- Deine Aufgabe: Ändere die Zeilen von der Zeile mit "Where should I" bis zur Zeile mit "pyautogui.click(x=181, y=72)", beide eingeschlossen, indem du "forward" durch "backward" ersetzt und sonst nichts veränderst. Gib nur diese Zeilen wieder und lass die Bilder weg.

=======

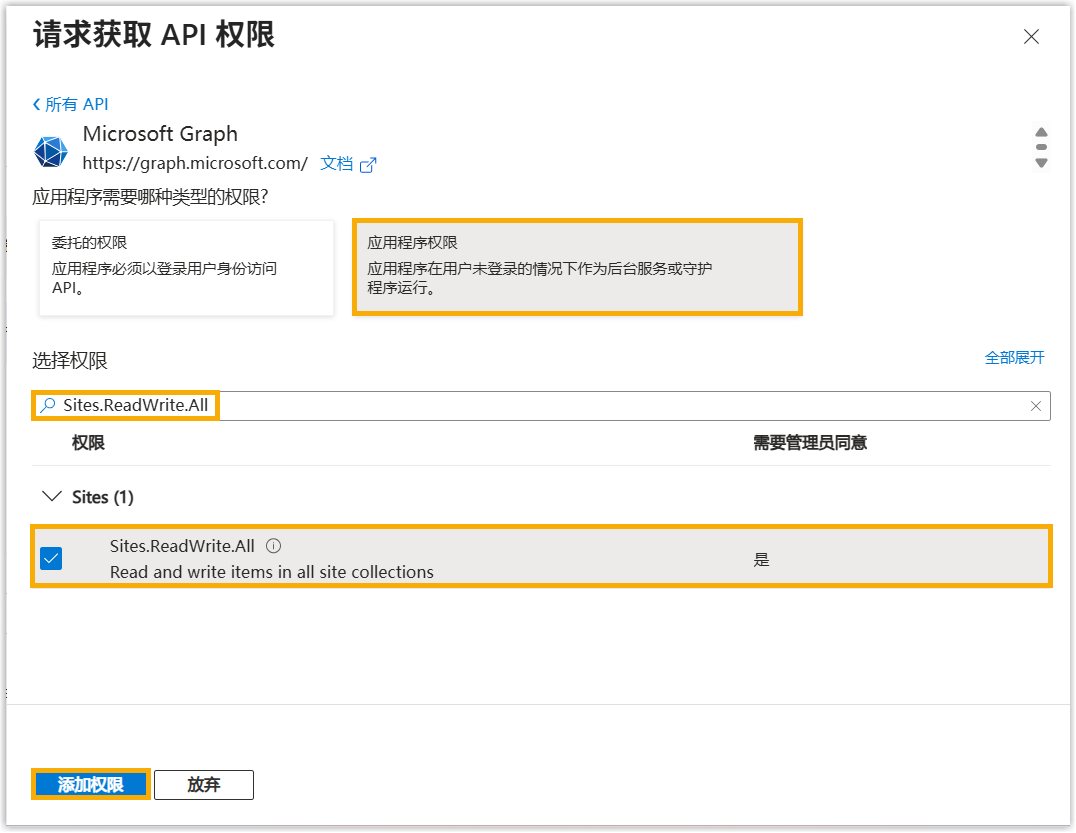Viewport: 1076px width, 833px height.
Task: Click the 需要管理员同意 column header
Action: coord(809,442)
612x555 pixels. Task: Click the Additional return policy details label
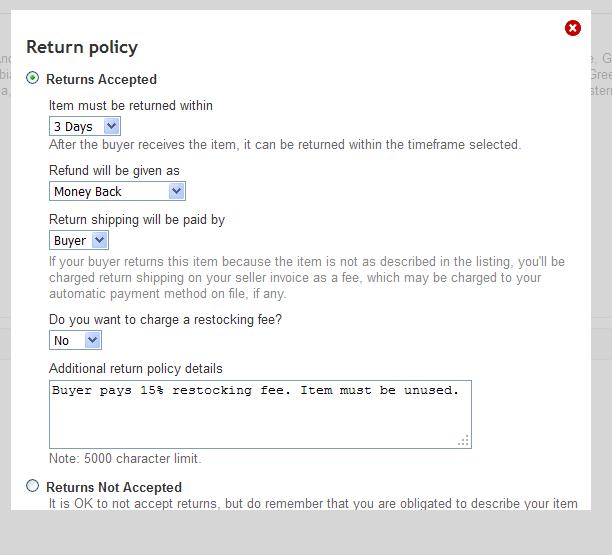point(136,368)
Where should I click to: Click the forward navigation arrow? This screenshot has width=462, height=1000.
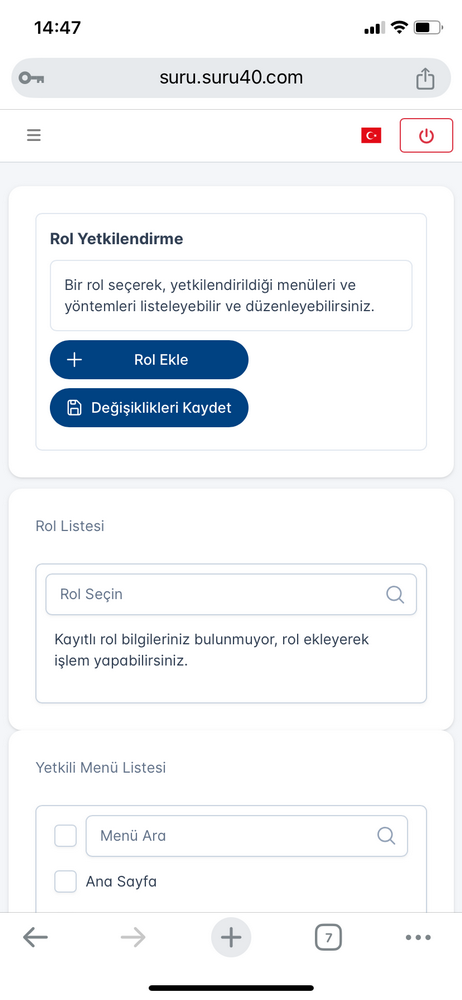(x=133, y=937)
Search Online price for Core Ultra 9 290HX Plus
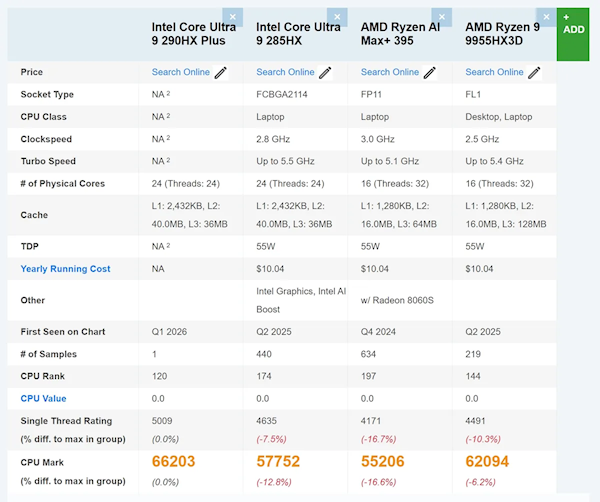 pyautogui.click(x=181, y=72)
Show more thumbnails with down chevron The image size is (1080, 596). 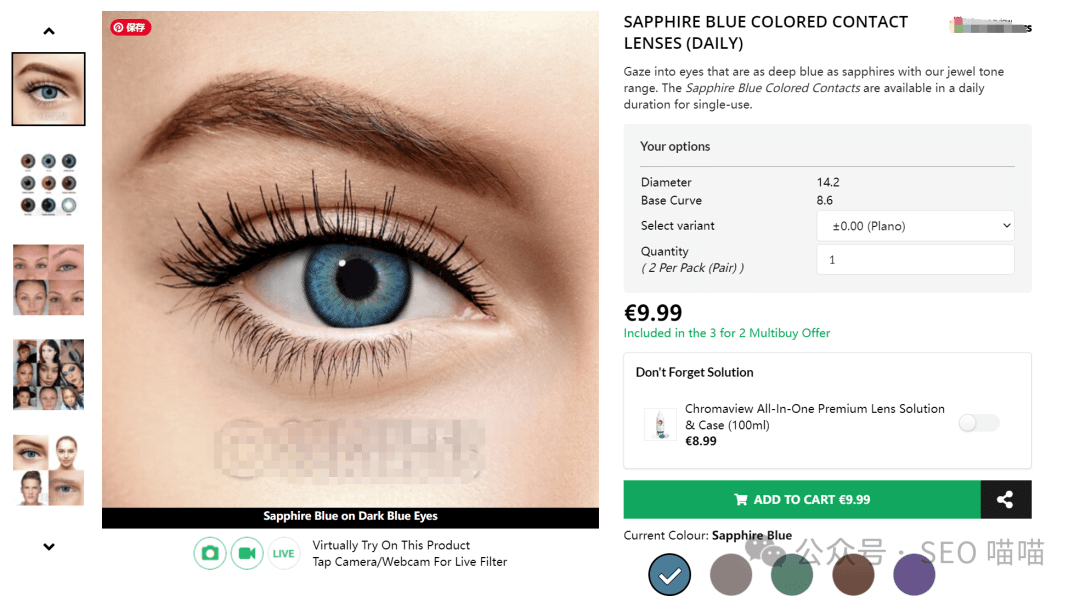point(49,546)
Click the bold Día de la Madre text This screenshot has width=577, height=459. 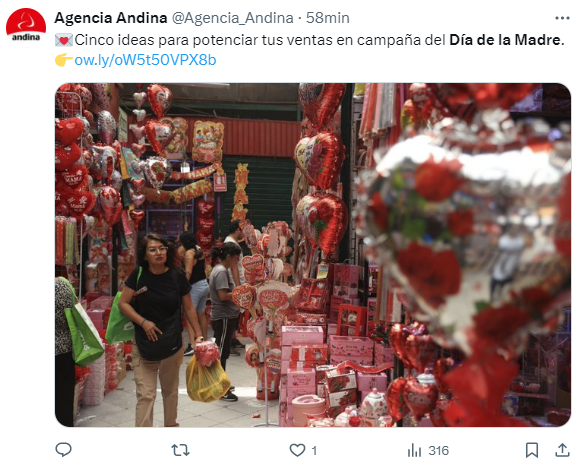pyautogui.click(x=507, y=40)
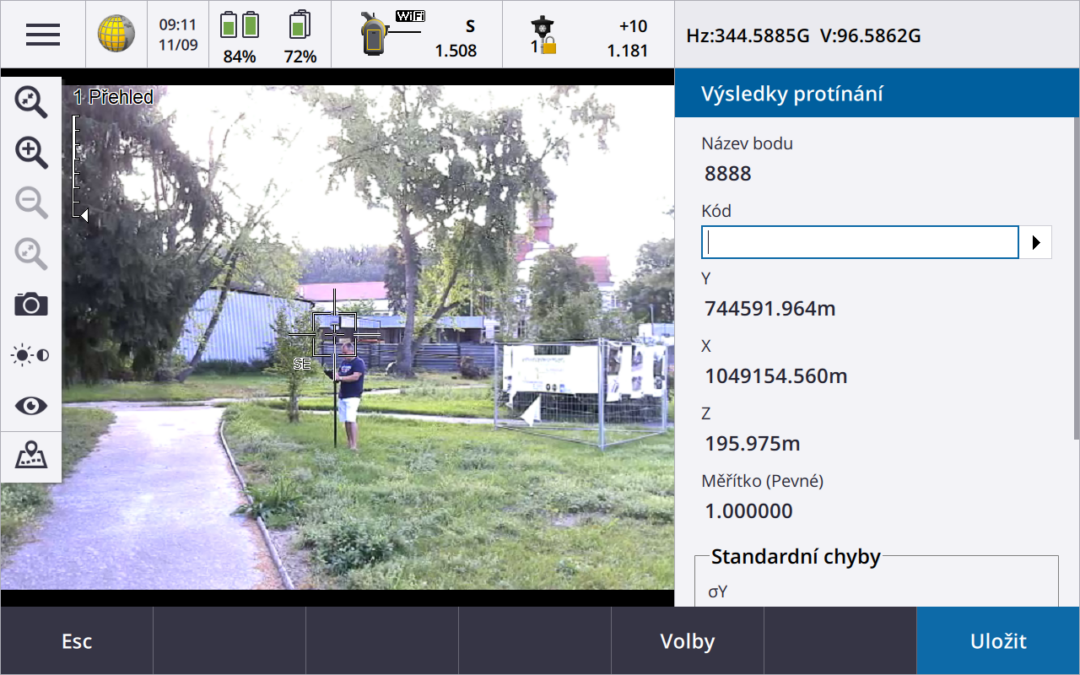This screenshot has width=1080, height=675.
Task: Click the time and date display
Action: tap(177, 34)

=======

- Ergebnis der Übung:
Where should I click to: Click the backward navigation arrow? This screenshot has width=462, height=1000.
(x=133, y=937)
Search Online price for Core Ultra 9 290HX Plus
 pyautogui.click(x=181, y=72)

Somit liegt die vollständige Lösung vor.